> _GIVEN INSTRUCTION A_
Translate this sentence from the snow riding thread into Spanish: "Bike consists of trainer miles until March at the earliest."
> _GIVEN INSTRUCTION B_
In the snow riding thread, switch "overrated" to "underrated" and rewrite the passage between "## Sanchofula (Dec" and "cool. You decide.", inclusive.
> _GIVEN INSTRUCTION C_
Pick up the snow riding thread from its last line and write the next post.

> _EXTRACT PROVIDED_
******

# Snow



## jeffscott (May 10, 2006)

6 inches of light powder on our trails...

Hard ride up broke trail on the last section to the top...

Lost it coming down in a switch back...

It is way nicer to crash in snow than rocks...

One more dump and time to go skiing


----------



## Sanchofula (Dec 30, 2007)

Get a fat bike, skiing is overrated


----------



## telemike (Jun 20, 2011)

Get some new skis. Fatbikes are overrated. But, I have a ski for the front of my fatbike - either double overrated or double cool. You decide.


----------



## Lone Rager (Dec 13, 2013)

jeffscott said:


> 6 inches of light powder on our trails...It is way nicer to crash in snow than rocks...


6" of light powder doesn't offer much of a cushion.


----------



## formica (Jul 4, 2004)

jeffscott said:


> 6 inches of light powder on our trails...
> 
> One more dump and time to go skiing


ACL sugery 8 weeks ago. No skiing of any flavor for me. Bike consists of trainer miles until March at the earliest.


----------



## DIRTJUNKIE (Oct 18, 2000)

******

> _DATA SECTION_
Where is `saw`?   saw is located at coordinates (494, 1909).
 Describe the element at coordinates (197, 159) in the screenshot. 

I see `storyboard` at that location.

******

> _RIGHT ANSWER A_
La bici se reduce a millas en el rodillo hasta marzo como muy pronto.

> _RIGHT ANSWER B_
## Sanchofula (Dec 30, 2007)

Get a fat bike, skiing is underrated


----------



## telemike (Jun 20, 2011)

Get some new skis. Fatbikes are underrated. But, I have a ski for the front of my fatbike - either double underrated or double cool. You decide.

> _RIGHT ANSWER C_
jeffscott said:


> 6 inches of light powder on our trails...
> 
> Hard ride up broke trail on the last section to the top...
> 
> ...


You do know there's rocks under that fluff, right?


----------



## cyclelicious (Oct 7, 2008)

Snow for today's forecast in our neck of the woods... the ground is not frozen so it won't last and will quickly melt. We're still riding


----------



## bitflogger (Jan 12, 2004)

No snow forecast but 1/2 our ride from home trail complex is ski area and snow making starts this week.

The two 50+ here are thinking hard about how we'll be addressing our exercise obsessions. It was gravel grinding last weekend.

We're super spoiled with single track a 10 min pedal from our driveway so I might have to do something as difficult as drive 20 - 30 minutes tonight. Maybe the first world problem of just loop the trail area that won't have snow making.

For the rest.... I suggest having trail bike, fat bike, alpine and Nordic skis. Of course any good or community oriented fat bikers knows you need snowshoes and an avy shovel for grooming.


----------



## jeffscott (May 10, 2006)

Lone Rager said:


> 6" of light powder doesn't offer much of a cushion.


I hear you but it actually provides a lot more than you would think.


----------



## jeffscott (May 10, 2006)

telemike said:


> Get some new skis. Fatbikes are overrated. But, I have a ski for the front of my fatbike - either double overrated or double cool. You decide.


Split the shell of my Fischer TransAlp Vacuum boots. They warranted my boots....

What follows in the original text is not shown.